■ Fragmento de origen
────────────────────
Aún sabemos poco sobre los mecanismos de la difusión del pánico colectivo en la Europa de la Edad Moderna, sin embargo parece evidente —el historiador nos dirá que sí con mucho aplomo— que un clima intelectual como el que favoreció el linchamiento de la señora Osborne era más común en la Europa de las Luces de lo que se cree y, por tanto, motivo suficiente para que cualquiera en sus cabales buscase rápidamente protección de las autoridades para evitar ser víctima de hechos como los que tuvieron lugar en Tring. Donde el poder —político, religioso, intelectual...— llegó demasiado tarde a explicar a los vecinos de esa población, no demasiado lejos del Londres de William Hogarth, que la Gran Caza de brujas, en marcha en Europa —según zonas— desde el siglo XV hasta mediados y finales del XVII, hacia años que había sido desautorizada en nombre de la Ilustración.
────────────────────
Datos recopilados
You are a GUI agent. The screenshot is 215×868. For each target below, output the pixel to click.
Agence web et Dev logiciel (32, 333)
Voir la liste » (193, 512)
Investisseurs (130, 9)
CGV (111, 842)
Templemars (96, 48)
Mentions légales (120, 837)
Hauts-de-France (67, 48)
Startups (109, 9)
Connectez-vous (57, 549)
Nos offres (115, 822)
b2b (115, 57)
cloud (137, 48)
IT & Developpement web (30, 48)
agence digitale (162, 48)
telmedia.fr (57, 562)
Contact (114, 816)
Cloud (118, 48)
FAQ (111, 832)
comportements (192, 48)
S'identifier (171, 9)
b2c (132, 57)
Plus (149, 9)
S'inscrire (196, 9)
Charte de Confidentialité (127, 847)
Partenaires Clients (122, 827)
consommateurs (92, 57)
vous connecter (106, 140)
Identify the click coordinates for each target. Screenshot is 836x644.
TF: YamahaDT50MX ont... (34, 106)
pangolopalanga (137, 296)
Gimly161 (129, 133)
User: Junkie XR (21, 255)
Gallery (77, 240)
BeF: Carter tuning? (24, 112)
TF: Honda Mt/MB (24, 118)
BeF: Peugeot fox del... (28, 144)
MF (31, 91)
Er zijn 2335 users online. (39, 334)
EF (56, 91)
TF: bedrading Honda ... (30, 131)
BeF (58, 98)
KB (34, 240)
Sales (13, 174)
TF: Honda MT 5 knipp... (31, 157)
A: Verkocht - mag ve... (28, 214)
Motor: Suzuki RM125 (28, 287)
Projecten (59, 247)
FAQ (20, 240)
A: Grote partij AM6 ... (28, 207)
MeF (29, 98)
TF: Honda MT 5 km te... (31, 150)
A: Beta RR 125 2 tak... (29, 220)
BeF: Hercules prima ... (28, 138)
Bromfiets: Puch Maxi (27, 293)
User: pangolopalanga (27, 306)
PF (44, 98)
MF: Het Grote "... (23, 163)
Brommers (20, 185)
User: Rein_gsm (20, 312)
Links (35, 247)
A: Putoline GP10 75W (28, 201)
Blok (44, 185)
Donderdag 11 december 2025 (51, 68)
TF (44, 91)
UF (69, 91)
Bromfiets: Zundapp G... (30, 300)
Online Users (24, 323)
────────────────────
■ Tu tarea
Decide si cada afirmación concuerda con el fragmento sobre el linchamiento en Tring. Contesta sí o no y copia textualmente las palabras del fragmento que lo determinan.
1. La Gran Caza de brujas empezó en Europa en el siglo XV.
2. Tring se encontraba muy lejos de Londres.
3. Los mecanismos de difusión del pánico colectivo en la Europa de la Edad Moderna ya se conocen bien.
Las entradas provienen de una fuente distinta.

■ Solución del ejercicio
1. Sí: «desde el siglo XV hasta mediados y finales del XVII».
2. No: «no demasiado lejos del Londres de William Hogarth».
3. No: «Aún sabemos poco sobre los mecanismos de la difusión del pánico colectivo».